It was just to clarify. I first explained that the pattern ($($($number:literal)*,)*) could be instantiated as ($($number),*), which eliminates a trailing comma. That's what solves your original problem, so I thought it was worth mentioning.

You replied it didn't matter and the comma could go inside on the right side. I see now you were talking about something else entirely, but so it was worth the clarification in case you need to modify the macro.

The thing to remember and which confused me at first with those macros is:

  • With ),*, the comma is managed automatically in the pattern (trailing commas are accepted but optional) or the instantiation (it won't produce a trailing comma).
  • With ,)*, the comma is mandatory—it's managed by the programmer: your example above will produce a trailing comma, and my pattern requires a trailing comma.

I could, but this is supposed to mimic mathematic notation for the library’s users (the sequences represent tensor products), so having a space as separator reads nicer, e.g. indices![a b, c]

Also, when I said that I might need expressions, I didn’t mean Rust expressions (i.e. the expr fragment type of macro_rules!), but rather symbolic expressions that might involve parens as opposed to the simple sequences of symbols that I have now. Perhaps something like indices![(a b)^5, c].

1 Like

Isn't it confusing to handle the trailing comma? Now if you want the final dimension to be empty you need to write dbg!(seq_of_seqs![-1 -2, , -3,,]);.

Thanks for your interest!

Set problem 1 — In the thread on macro separators, list every macro invocation whose arguments are enclosed in square brackets.
Set problem 2 — Reproduce the stretch of the thread on macro separators from "The thing to" through "requires a trailing comma.".
Set problem 3 — Take the thread on macro separators further, continuing from its last sentence.

Given information —
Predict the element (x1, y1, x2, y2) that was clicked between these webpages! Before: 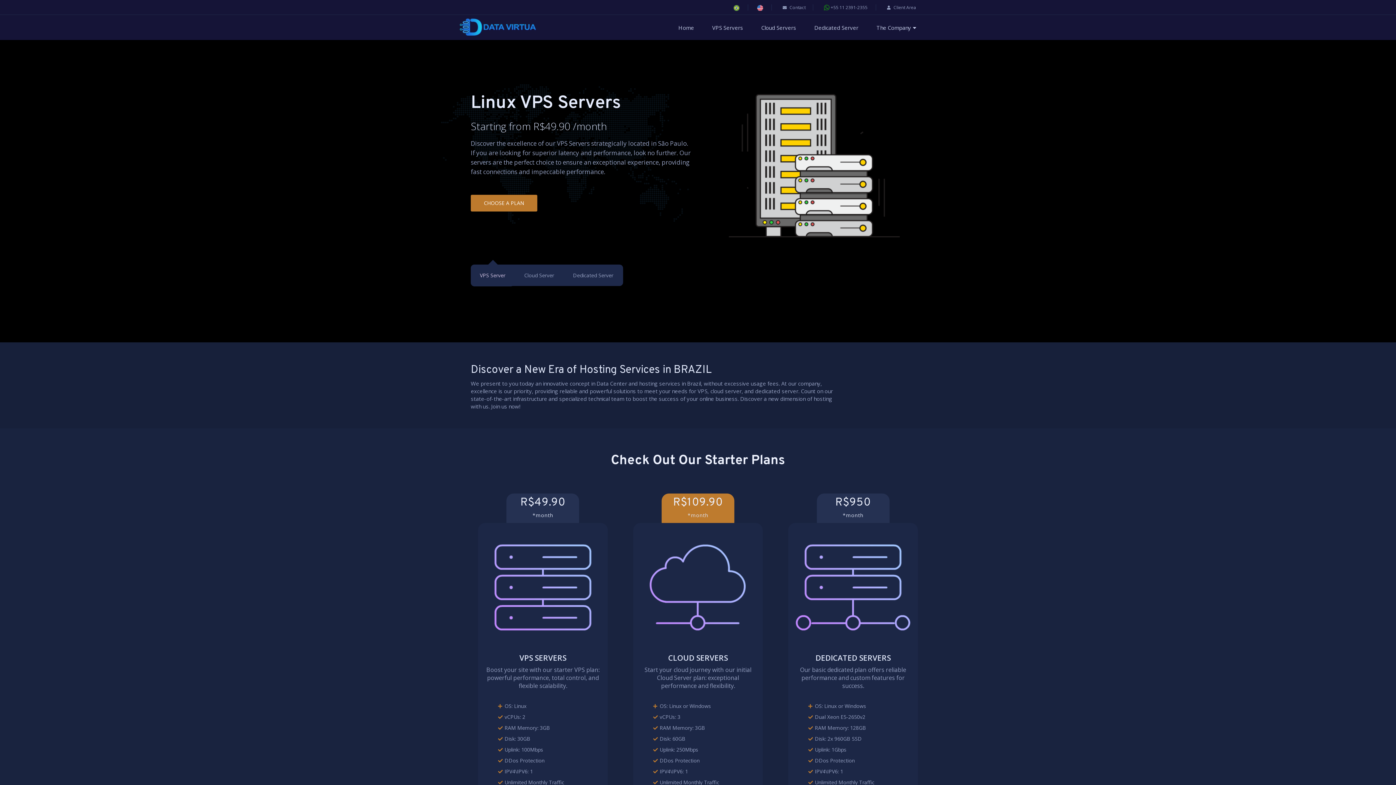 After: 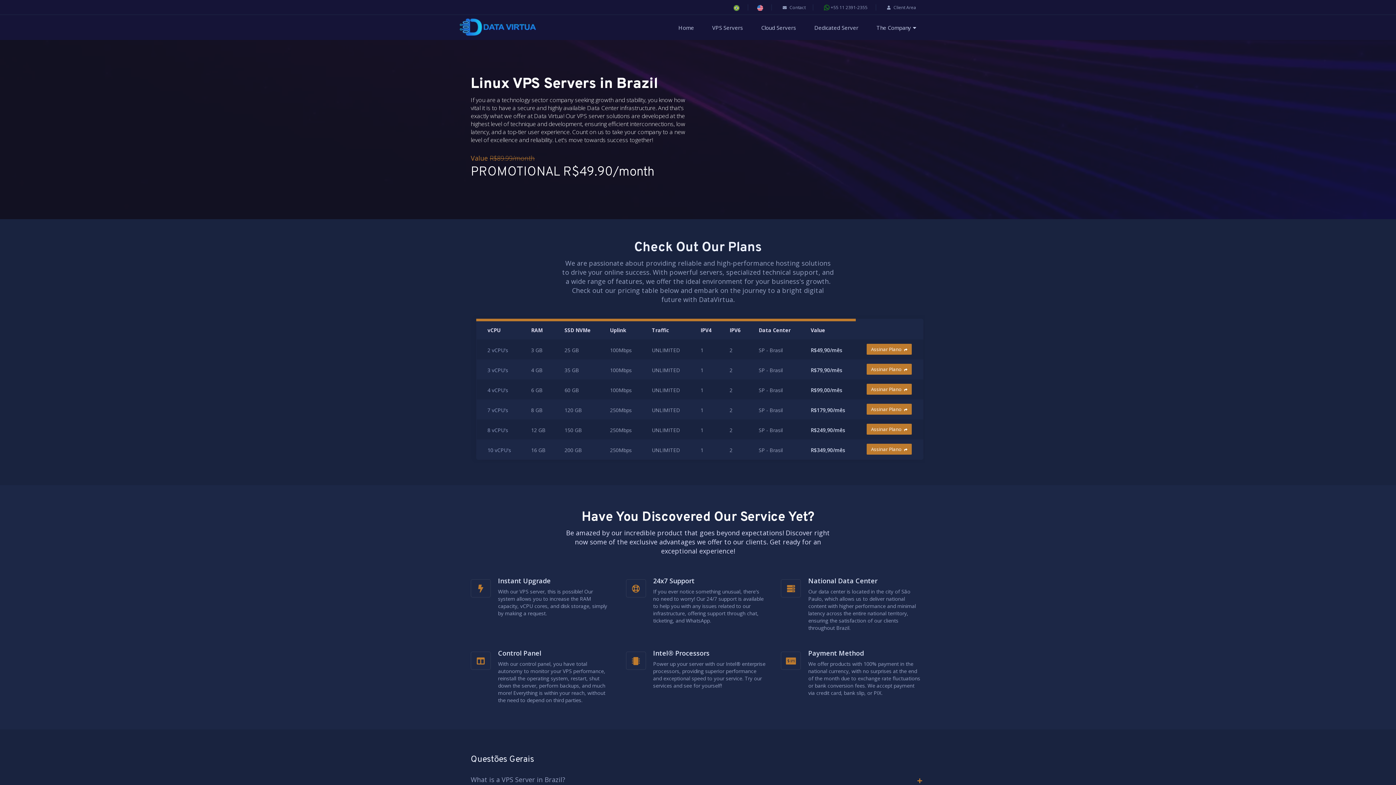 Action: bbox: (468, 194, 534, 211) label: CHOOSE A PLANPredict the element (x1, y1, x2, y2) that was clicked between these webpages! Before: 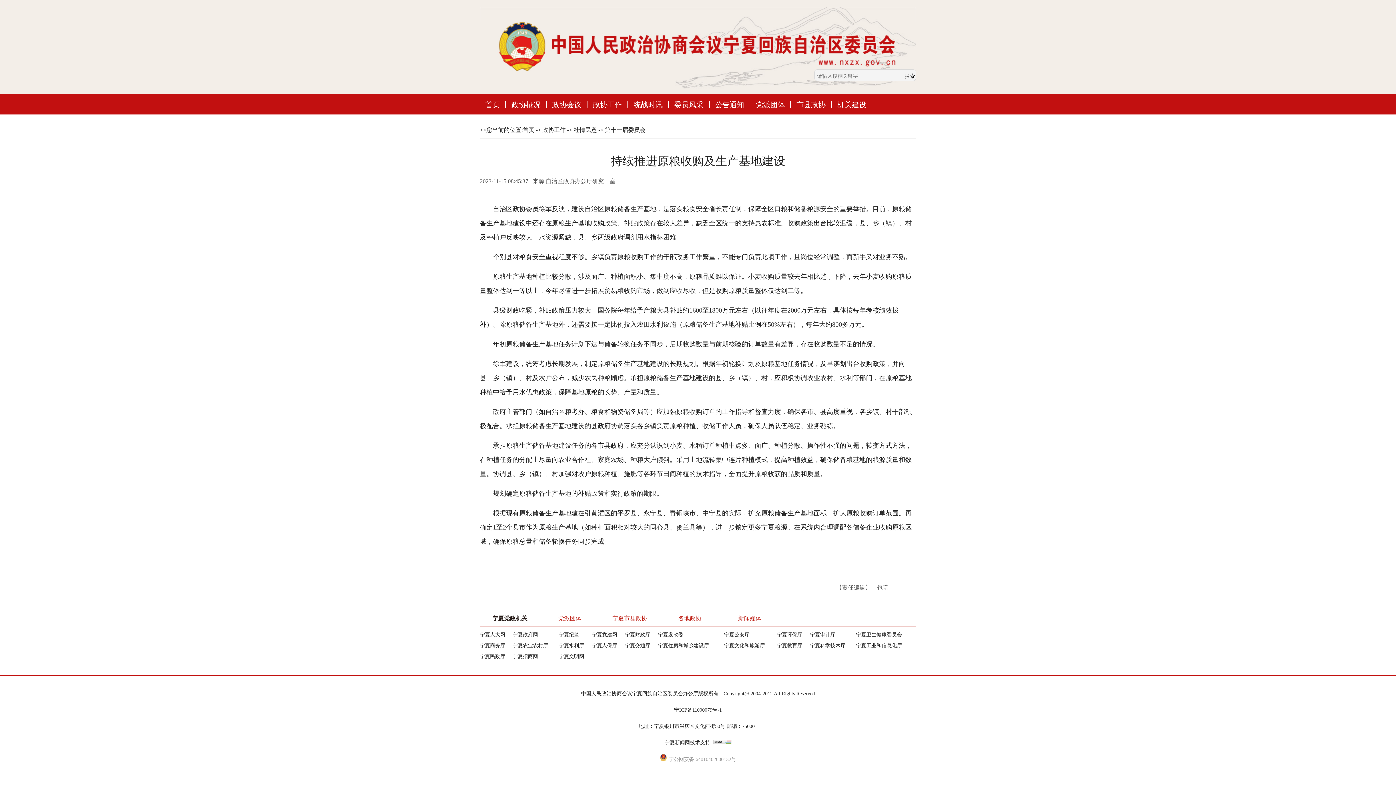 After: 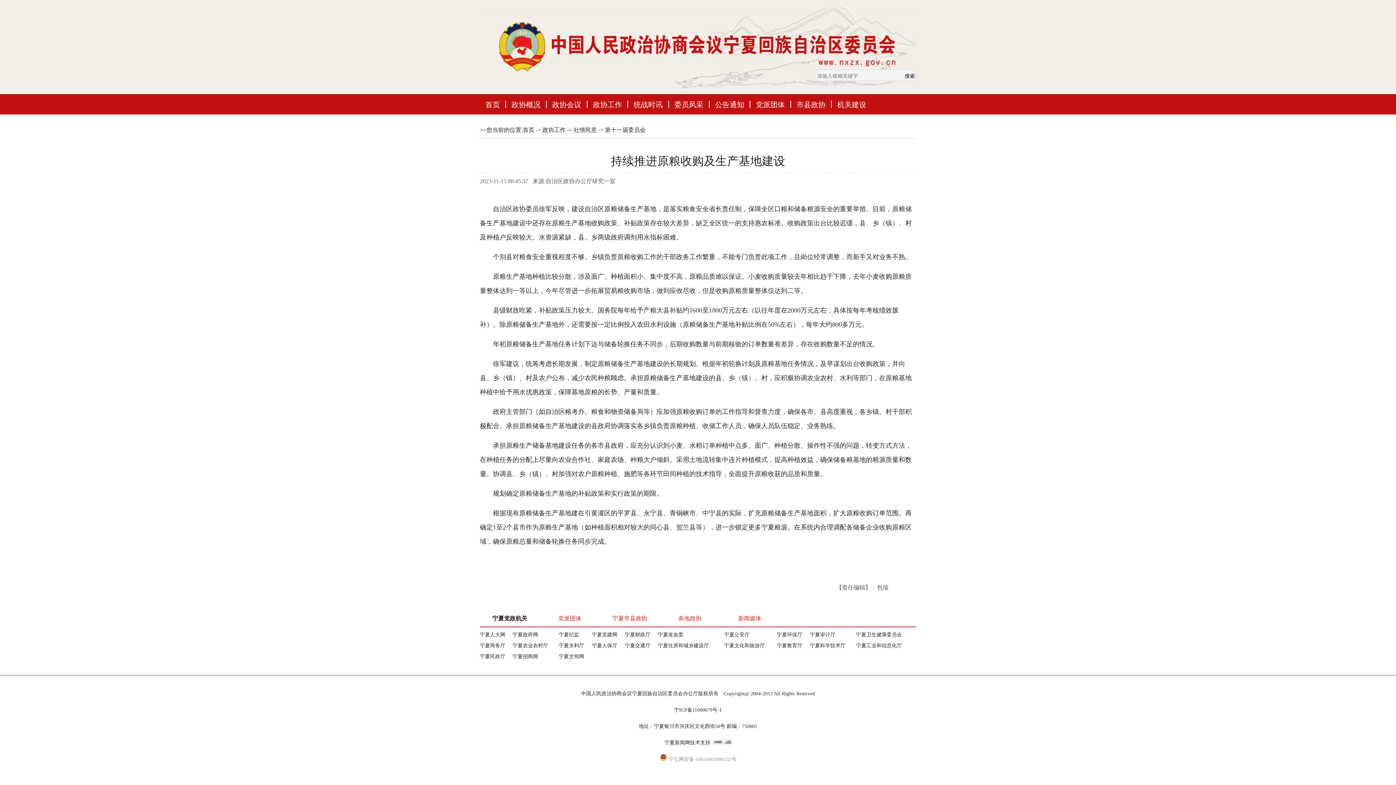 Action: bbox: (625, 643, 650, 648) label: 宁夏交通厅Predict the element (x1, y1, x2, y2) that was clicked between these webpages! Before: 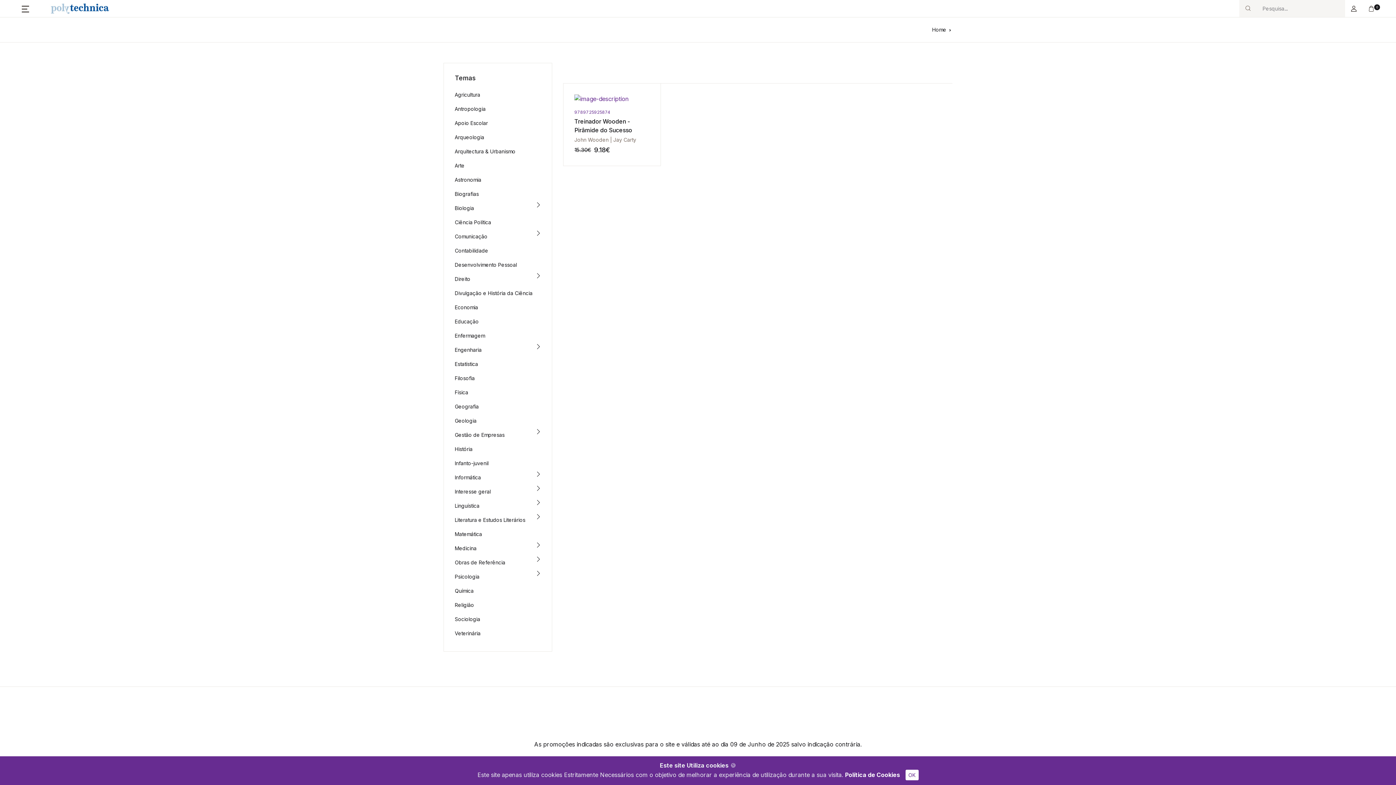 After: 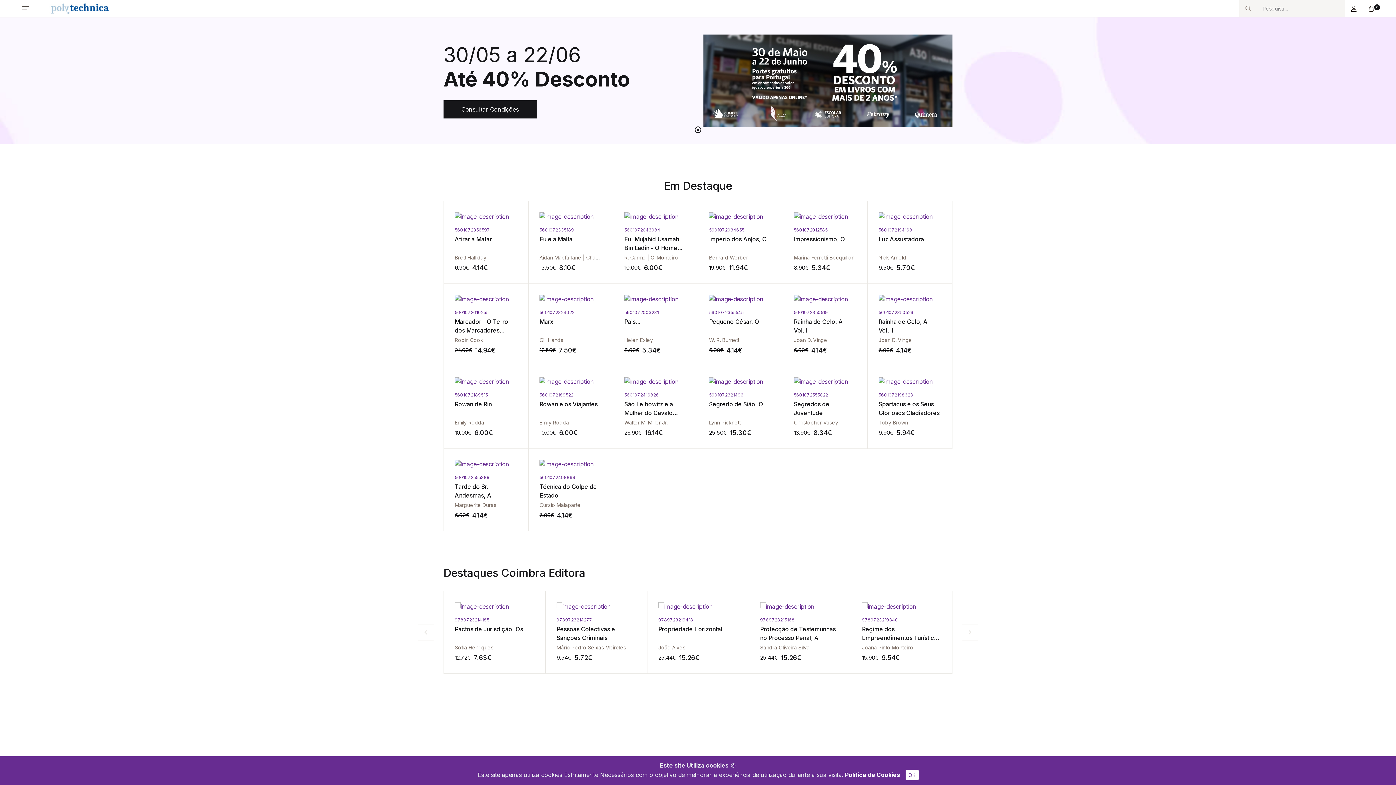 Action: bbox: (49, 1, 111, 14)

Expected answer 1 —
indices![a b, c]
indices![(a b)^5, c]
seq_of_seqs![-1 -2, , -3,,]

Expected answer 2 —
The thing to remember and which confused me at first with those macros is:

  • With ),*, the comma is managed automatically in the pattern (trailing commas are accepted but optional) or the instantiation (it won't produce a trailing comma).
  • With ,)*, the comma is mandatory—it's managed by the programmer: your example above will produce a trailing comma, and my pattern requires a trailing comma.

Expected answer 3 —
You are right that it could be confusing, but

  • the alternative of making all commas meanigful would have the consequence that seq_of_seqs![-1 -2,] would be different from seq_of_seqs![-1 -2], which would be even more confusing in a Rust context,

  • empty dimensions won’t be used much. They are there for completeness, like empty strings, or zero-dimensional tensors,

  • I have never written a single line of JavaScript, but I discovered that they use the same convention for their arrays (see link above), so this solution is not totally unheard of...

That's fair. It's confusing either way, which makes me wonder whether the lack of grouping is going to end up looking good.

I happen to have been working on some typed tensor indexing code and went down the rabbit hole of writing macros to implement destructuring, unzip, map and zipping of arrays in const contexts, and then how to write macros for my macros so it's easier to implement callbacks. I'm curious how things turn out for you!

Thanks for the pointers. Is your library public? (Mine will be, once there is more to show.)

No I'm still in the rabbit hole. I want to use tensors as the unit of computation in my micrograd implementation eventually. The typed multi-dimensional array view is here: micrograd-rs/src/view.rs at main · mickvangelderen/micrograd-rs · GitHub. The WIP for indexing is here Add strided_core · mickvangelderen/micrograd-rs@8339467 · GitHub. Very rough still and working on the tools to write this code instead of the code itself a.t.m.